EUR/USD

The Euro was unable to hold above the 1.31 level in Europe on Tuesday and dipped to lows around 1.3060 ahead of the US open. Underlying Euro-zone sentiment remained negative with a barrage of negative news for the currency. The economic data was weaker than expected with a decline in the Sentix business confidence index to -14.7 for April from -8.2 previous, in contrast to expectations for a further small improvement.

There was further substantial selling pressure on peripheral bond yields during the session with benchmark Spanish yields approaching the 6.0% level for the first time in over three months while Italian yields also rose.

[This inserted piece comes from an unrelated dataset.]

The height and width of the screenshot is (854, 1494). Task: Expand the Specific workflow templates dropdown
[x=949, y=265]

There was a sharp widening in yield spreads as German bund yields equalled record lows on defensive demand. Despite the stresses in bond markets, there was no evidence of ECB bond buying in the secondary market.

There was some speculation that the ECB would have to look for more LTRO operations to help stabilise market conditions, especially with fears that liquidity shortages would re-appear in European banking sector.

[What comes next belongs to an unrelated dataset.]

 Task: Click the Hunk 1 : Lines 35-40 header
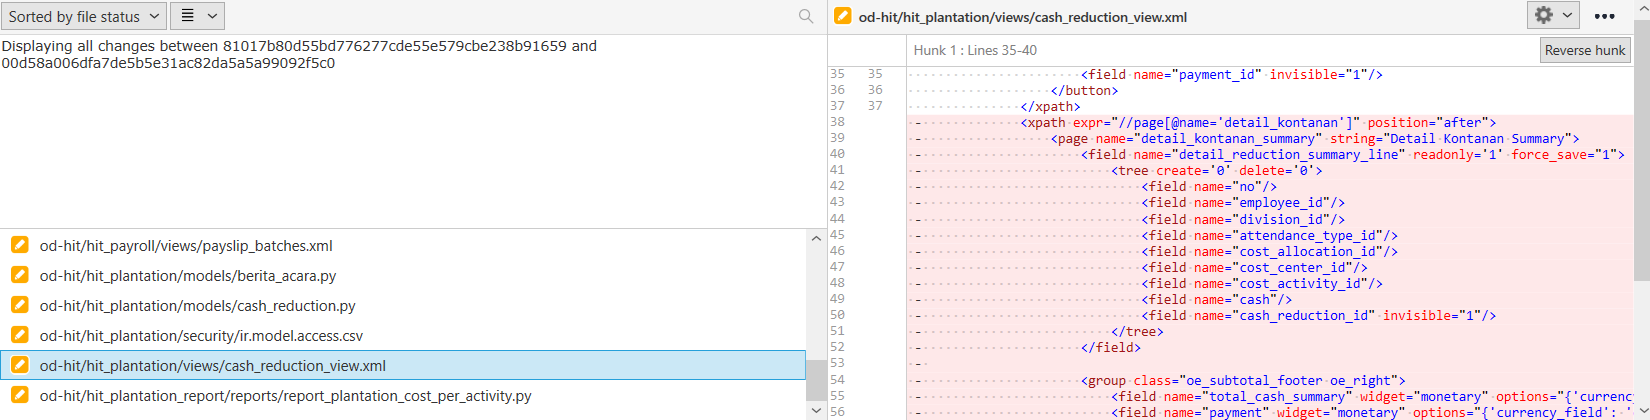pyautogui.click(x=974, y=50)
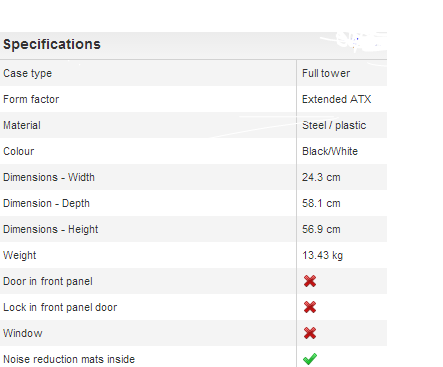Click the Full tower value

pos(326,73)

There was a general deterioration in risk appetite during the session as equity markets were subjected to renewed selling pressure. The Euro found support at lower levels and briefly moved sharply higher to above the 1.31 level with some reports of sovereign buying. There was speculation of capital repatriation by European commercial banks which may have also provided net Euro support.

There were no major US data releases and comments from regional Fed Presidents were broadly in line with recent remarks. The Euro tended to consolidate around the 1.31 level as the US currency failed to gain any major traction.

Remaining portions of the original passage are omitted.